Para continuar com a metáfora do pingue-pongue, a então ministra, Rosa Weber, fez que foi mas não foi. Deu um voto favorável, porém com restrições; saiu do jogo e deixou a bola quicando. Cristiano Zanim deu mais de um toque: levantou a bola nas alturas para ele mesmo cortar e deu a primeira raquetada contra os aposentados. Foi seguido por Flávio Dino, Dias Toffoli, Luiz Roberto Barroso, Luiz Fux, Gilmar Mendes e Nunes Marques. Por outro lado (pasmem), o bolsonarista, “terrivelmente evangélico”, André Mendonça, destoou da orquestração neoliberal e foi favorável à revisão. Carmem Lúcia, Edson Fachin e Alexandre de Moraes mantiveram suas posições, se dignaram a defender a causa dos aposentados. Bastavam os dois votos dos ministros recentemente indicados por Lula, Zanim e Dino, e o placar teria sido de 6 X 5 para os aposentados. Mas não foi o que ocorreu. Governo, INSS e STF massacraram os aposentados por 7 X 4. A orientação governamental era outra e o fato é que um governo que tem presidente e partido de origem popular optou por sacrificar os que sempre lhe apoiaram, para atender, mais uma vez, os endinheirados.

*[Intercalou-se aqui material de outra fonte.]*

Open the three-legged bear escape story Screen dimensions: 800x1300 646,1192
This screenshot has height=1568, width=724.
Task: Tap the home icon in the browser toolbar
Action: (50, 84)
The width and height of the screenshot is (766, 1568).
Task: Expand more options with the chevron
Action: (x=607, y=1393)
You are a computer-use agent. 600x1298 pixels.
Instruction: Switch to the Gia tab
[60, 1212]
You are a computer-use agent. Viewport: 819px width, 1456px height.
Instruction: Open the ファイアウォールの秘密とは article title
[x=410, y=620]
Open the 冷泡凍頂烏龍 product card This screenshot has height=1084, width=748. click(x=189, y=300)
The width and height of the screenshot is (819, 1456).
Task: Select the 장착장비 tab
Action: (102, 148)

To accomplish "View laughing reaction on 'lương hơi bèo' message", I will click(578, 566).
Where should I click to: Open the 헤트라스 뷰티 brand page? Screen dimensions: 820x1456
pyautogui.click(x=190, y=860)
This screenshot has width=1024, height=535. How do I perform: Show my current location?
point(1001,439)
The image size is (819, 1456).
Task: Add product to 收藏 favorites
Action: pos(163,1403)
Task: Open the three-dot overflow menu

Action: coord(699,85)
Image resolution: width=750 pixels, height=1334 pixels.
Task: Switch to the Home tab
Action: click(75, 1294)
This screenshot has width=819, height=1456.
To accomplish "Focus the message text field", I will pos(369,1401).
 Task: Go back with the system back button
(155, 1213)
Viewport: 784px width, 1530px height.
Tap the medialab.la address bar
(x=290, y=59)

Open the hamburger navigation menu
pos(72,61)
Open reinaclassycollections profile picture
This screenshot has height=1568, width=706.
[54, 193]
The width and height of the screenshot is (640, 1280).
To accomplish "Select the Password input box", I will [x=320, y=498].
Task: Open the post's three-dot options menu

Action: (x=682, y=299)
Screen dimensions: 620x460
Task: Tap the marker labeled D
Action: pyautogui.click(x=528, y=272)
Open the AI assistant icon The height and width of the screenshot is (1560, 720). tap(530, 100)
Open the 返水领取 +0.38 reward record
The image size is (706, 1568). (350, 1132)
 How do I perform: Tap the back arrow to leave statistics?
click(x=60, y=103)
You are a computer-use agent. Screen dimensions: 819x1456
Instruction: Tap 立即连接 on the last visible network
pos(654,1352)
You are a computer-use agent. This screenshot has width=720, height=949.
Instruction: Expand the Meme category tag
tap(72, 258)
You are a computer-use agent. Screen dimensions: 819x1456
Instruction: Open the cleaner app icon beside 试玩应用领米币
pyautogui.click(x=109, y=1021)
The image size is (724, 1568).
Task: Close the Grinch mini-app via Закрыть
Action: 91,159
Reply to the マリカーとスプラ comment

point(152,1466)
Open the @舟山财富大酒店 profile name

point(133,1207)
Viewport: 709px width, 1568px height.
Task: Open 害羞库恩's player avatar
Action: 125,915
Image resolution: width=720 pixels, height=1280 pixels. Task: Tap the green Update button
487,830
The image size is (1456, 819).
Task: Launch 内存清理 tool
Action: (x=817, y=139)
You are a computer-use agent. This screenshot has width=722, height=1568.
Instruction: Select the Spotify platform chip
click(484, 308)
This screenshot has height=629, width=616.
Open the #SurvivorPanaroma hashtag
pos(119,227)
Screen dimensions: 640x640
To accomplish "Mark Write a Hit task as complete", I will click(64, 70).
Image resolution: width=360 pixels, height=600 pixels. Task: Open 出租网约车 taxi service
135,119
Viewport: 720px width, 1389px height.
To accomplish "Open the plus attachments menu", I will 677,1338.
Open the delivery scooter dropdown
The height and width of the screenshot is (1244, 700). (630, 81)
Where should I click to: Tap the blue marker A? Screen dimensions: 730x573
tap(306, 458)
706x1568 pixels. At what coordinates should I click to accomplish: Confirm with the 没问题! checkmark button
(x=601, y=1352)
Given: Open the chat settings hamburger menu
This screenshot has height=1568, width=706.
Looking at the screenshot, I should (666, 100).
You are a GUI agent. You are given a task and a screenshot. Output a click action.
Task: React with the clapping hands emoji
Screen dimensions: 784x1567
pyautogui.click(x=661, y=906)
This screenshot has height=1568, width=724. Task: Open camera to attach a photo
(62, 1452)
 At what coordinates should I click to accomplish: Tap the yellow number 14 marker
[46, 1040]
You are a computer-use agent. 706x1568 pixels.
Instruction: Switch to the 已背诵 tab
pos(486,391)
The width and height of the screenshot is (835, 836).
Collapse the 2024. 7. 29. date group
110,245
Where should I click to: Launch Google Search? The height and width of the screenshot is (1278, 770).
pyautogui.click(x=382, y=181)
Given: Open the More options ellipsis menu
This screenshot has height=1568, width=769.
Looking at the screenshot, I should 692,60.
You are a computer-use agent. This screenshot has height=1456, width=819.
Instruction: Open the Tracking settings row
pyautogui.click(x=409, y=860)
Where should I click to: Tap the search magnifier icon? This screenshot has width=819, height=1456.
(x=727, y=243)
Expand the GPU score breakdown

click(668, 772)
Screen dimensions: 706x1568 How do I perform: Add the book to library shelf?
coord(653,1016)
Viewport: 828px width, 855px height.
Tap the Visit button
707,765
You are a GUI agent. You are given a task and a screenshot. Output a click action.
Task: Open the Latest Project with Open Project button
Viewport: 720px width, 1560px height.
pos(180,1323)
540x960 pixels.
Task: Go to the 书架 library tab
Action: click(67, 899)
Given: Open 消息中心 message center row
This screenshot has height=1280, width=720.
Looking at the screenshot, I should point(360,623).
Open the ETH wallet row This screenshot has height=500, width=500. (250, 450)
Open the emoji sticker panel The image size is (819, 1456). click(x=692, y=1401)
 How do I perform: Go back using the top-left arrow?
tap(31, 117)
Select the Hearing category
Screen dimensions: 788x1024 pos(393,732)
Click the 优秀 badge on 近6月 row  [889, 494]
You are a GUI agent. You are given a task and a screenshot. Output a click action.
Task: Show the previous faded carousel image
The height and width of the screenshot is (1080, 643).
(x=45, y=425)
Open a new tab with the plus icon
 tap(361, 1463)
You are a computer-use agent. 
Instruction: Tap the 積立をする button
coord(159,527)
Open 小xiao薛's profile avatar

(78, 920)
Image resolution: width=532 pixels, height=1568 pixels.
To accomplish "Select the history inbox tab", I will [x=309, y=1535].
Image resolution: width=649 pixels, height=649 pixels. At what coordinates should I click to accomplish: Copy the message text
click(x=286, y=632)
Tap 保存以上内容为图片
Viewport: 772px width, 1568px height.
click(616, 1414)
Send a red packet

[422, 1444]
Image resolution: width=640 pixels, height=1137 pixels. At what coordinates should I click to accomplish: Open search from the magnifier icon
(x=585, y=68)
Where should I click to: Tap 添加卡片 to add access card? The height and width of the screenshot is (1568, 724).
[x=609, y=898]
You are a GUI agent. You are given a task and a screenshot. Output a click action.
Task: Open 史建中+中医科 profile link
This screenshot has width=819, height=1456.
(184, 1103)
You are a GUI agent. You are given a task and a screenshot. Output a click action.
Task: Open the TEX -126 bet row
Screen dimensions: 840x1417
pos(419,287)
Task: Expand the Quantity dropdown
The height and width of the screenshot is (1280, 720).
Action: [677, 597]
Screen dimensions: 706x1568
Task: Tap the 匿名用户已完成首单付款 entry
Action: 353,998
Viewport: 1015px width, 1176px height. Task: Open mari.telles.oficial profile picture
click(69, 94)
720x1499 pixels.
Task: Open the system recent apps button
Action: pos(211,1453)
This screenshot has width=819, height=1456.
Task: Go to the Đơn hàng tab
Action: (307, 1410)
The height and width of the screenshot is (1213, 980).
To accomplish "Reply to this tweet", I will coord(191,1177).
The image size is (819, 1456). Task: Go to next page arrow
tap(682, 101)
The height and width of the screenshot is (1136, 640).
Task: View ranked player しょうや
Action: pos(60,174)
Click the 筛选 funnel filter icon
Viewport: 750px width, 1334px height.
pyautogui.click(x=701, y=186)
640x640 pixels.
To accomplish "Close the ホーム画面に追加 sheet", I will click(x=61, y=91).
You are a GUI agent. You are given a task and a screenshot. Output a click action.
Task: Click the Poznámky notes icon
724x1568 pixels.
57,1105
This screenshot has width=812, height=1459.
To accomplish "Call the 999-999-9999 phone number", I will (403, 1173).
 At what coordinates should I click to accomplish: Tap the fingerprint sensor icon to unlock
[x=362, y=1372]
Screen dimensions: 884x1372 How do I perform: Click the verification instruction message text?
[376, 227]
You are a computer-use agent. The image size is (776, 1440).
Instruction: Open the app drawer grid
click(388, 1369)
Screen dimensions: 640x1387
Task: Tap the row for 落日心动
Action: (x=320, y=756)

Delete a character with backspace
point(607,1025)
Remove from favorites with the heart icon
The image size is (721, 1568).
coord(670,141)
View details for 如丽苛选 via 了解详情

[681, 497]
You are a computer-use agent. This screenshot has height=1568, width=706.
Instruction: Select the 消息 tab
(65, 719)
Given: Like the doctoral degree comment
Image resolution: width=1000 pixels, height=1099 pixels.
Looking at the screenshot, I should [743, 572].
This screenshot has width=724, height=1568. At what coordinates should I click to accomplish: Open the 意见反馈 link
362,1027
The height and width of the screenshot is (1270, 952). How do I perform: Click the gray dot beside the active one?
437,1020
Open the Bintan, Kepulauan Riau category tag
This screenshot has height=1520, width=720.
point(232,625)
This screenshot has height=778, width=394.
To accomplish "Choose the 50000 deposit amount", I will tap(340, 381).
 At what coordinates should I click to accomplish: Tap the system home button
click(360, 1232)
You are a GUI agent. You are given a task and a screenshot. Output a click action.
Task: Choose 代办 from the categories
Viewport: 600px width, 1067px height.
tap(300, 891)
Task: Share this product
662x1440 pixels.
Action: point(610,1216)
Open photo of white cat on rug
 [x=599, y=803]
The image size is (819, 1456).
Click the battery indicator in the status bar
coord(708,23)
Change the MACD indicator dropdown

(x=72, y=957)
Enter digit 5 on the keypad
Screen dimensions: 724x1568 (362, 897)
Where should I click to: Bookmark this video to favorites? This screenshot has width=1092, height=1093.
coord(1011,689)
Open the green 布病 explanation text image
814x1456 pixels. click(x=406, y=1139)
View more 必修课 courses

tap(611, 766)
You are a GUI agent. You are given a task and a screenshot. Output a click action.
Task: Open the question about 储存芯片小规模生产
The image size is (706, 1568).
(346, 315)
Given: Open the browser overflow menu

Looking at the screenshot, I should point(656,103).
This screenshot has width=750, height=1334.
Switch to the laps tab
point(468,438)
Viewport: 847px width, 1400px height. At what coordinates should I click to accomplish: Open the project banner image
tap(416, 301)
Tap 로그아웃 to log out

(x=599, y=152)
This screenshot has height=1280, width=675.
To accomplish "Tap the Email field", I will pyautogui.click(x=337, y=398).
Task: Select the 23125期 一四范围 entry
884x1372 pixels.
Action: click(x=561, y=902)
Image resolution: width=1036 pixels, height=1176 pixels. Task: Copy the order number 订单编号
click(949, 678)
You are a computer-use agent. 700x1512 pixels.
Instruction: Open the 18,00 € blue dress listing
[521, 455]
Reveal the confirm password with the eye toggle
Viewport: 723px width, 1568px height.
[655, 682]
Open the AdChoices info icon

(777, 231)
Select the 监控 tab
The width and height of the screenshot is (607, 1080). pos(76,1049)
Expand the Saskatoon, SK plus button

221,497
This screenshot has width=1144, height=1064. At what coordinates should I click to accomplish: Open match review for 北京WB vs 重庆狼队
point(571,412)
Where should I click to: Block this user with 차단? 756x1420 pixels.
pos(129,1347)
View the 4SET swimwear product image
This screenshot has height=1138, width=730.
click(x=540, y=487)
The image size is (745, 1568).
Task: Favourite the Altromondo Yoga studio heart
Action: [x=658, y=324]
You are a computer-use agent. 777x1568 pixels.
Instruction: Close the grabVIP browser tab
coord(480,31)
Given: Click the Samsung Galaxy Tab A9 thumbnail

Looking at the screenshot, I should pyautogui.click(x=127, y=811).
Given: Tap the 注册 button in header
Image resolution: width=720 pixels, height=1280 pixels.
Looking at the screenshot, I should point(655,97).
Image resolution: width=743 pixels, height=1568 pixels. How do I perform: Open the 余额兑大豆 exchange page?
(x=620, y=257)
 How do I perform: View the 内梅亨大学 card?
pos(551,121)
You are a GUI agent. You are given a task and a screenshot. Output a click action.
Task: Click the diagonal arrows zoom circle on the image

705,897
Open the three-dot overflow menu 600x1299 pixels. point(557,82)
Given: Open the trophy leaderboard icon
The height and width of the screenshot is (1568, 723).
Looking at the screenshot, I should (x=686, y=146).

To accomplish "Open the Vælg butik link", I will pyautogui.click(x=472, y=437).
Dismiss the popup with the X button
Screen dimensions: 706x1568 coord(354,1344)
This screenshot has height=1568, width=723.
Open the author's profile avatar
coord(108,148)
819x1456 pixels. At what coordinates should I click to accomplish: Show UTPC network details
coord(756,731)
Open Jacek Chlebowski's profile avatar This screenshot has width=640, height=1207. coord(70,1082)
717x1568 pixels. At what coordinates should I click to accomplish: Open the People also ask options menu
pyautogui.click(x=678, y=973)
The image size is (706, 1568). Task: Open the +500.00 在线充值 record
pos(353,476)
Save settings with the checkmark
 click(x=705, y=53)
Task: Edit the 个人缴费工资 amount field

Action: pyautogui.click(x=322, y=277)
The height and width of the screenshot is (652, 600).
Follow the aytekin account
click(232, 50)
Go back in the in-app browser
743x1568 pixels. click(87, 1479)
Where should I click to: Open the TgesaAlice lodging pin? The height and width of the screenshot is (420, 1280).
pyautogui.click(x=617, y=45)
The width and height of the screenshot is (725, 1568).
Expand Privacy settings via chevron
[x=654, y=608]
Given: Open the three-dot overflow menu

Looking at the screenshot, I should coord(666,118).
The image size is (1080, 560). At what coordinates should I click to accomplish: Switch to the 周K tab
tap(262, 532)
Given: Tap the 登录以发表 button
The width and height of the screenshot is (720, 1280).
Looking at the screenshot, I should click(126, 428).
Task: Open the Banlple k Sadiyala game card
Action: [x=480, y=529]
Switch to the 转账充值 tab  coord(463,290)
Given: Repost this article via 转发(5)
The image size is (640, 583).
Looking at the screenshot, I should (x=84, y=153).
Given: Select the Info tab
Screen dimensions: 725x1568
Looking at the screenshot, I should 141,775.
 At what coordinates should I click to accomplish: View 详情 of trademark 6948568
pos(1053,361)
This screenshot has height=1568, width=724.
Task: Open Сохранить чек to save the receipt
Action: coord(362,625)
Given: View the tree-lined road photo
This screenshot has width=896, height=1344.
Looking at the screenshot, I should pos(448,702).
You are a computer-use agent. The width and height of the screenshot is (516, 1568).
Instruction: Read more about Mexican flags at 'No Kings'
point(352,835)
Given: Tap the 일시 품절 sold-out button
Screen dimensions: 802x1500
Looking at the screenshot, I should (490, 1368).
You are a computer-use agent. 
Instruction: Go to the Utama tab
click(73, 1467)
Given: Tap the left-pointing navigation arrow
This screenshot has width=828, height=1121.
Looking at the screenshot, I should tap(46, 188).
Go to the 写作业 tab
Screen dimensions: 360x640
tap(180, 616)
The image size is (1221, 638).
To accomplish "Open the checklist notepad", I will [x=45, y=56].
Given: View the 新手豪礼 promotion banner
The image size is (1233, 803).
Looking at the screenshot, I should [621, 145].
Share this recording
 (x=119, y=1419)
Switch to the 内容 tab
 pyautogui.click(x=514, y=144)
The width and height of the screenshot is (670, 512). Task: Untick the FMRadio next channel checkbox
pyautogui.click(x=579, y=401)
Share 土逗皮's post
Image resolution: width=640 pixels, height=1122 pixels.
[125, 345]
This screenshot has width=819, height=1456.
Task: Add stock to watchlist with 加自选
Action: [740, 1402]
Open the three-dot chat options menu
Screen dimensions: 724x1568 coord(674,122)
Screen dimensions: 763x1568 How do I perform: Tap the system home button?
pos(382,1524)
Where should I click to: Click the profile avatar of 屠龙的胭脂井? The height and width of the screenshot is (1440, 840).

Ministros identificados pela mídia e pelos progressistas como governistas – um deles oriundo de partido comunista –, votaram contra quem deu o sangue e a vida trabalhando pelo país. Com a decisão da elite burocrática brasileira, aposentados perdem a possibilidade de terem suas aposentadorias ajustadas, um direito já assegurado e garantido, com vitórias no STJ e no próprio STF, onde aguardava apenas Trânsito em Julgado e na sequência, escalonamento e agenda de pagamento pelo INSS. Mas, a expectativa foi embora pelo ralo, para satisfazer as pressões do capital e aos ditames do establishment. Essa é mais uma das contradições incompreensíveis que o cidadão sente na pele, no bolso e na mesa. Tudo isso para sustentar a falácia de que a “revisão da vida toda” ameaçava a saúde financeira do país. Se a preocupação era com os cofres públicos, quem barrou o processo não levou em conta que o valor total do desembolso aos aposentados seria bem menor do que o custo anual do judiciário brasileiro que é quatro vezes mais caro do que a média dos orçamentos dos judiciários do mundo, inclusive os de países ricos como Estados Unidos e Inglaterra.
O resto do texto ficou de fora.